At the beginning of 2015, I started my gap year (a year I had planned for travelling and adventuring, starting immediately after I finished Grade 12). My plan was to start university in 2016 to do a computer science or software engineering degree. I had been doing freelance graphic design through high school but my parents did not consider it a "proper job" and so I was pressured into finding a "proper job", all the restaurants positions were full and that's when I stumbled upon something very interesting... The next day I went for an interview for the role of a graphic designer for a small online store, it was a full-time job (8am-5pm Weekdays Only) and changed the initial plan for my gap year (this was in February 2015).
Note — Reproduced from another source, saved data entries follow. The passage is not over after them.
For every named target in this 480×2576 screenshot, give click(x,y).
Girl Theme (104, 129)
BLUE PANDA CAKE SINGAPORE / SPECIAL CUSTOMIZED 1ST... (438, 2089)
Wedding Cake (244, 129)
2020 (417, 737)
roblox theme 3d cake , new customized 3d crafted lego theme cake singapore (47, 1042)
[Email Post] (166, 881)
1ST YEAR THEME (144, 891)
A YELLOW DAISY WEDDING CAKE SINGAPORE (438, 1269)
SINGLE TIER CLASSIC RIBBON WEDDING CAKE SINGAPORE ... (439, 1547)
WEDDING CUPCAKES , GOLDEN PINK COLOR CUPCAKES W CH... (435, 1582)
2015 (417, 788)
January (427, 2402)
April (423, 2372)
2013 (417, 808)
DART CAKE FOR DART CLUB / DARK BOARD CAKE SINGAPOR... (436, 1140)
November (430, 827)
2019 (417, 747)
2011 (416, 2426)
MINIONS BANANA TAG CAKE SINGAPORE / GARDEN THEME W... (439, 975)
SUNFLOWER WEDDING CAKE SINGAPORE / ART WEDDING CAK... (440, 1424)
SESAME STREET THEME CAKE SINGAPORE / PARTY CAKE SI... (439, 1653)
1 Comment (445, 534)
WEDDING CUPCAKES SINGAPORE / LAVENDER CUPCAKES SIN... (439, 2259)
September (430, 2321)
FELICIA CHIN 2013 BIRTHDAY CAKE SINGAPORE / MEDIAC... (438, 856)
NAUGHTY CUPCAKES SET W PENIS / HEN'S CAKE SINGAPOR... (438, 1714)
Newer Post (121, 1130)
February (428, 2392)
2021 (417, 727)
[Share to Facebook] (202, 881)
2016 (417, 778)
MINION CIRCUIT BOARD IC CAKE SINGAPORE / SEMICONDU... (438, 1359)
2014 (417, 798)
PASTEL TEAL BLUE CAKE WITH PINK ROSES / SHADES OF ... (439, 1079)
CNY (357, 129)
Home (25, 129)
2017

Fast forward to now, my boss and I are working on a big project with big plans, my graphic designing didn't last long because we decided to start a new venture, I am currently working as a web developer alongside my boss. So far there has been one other web developer who has worked with us, he quit 3 months ago and since then my boss and I have rewritten the project in an improved way.

The workload is tough, I decided to put off university until the end of 2016, if the project is not showing real promise by then I am going to go and study and happily walk away with the experience I have gained. I am hoping the project will go according to plan and that by the end of this year we will be in Silicon Valley (currently in South Africa), might as well aim high, right?

Now I will get to the point of this post; my parents moved, I was presented with the option to move with them, to leave my current job & still be able to get another job and live with my parents with free food. I decided against this, I had and still have unfinished business & my boss told me I could come stay with him rent free, it was the perfect plan to see the project through.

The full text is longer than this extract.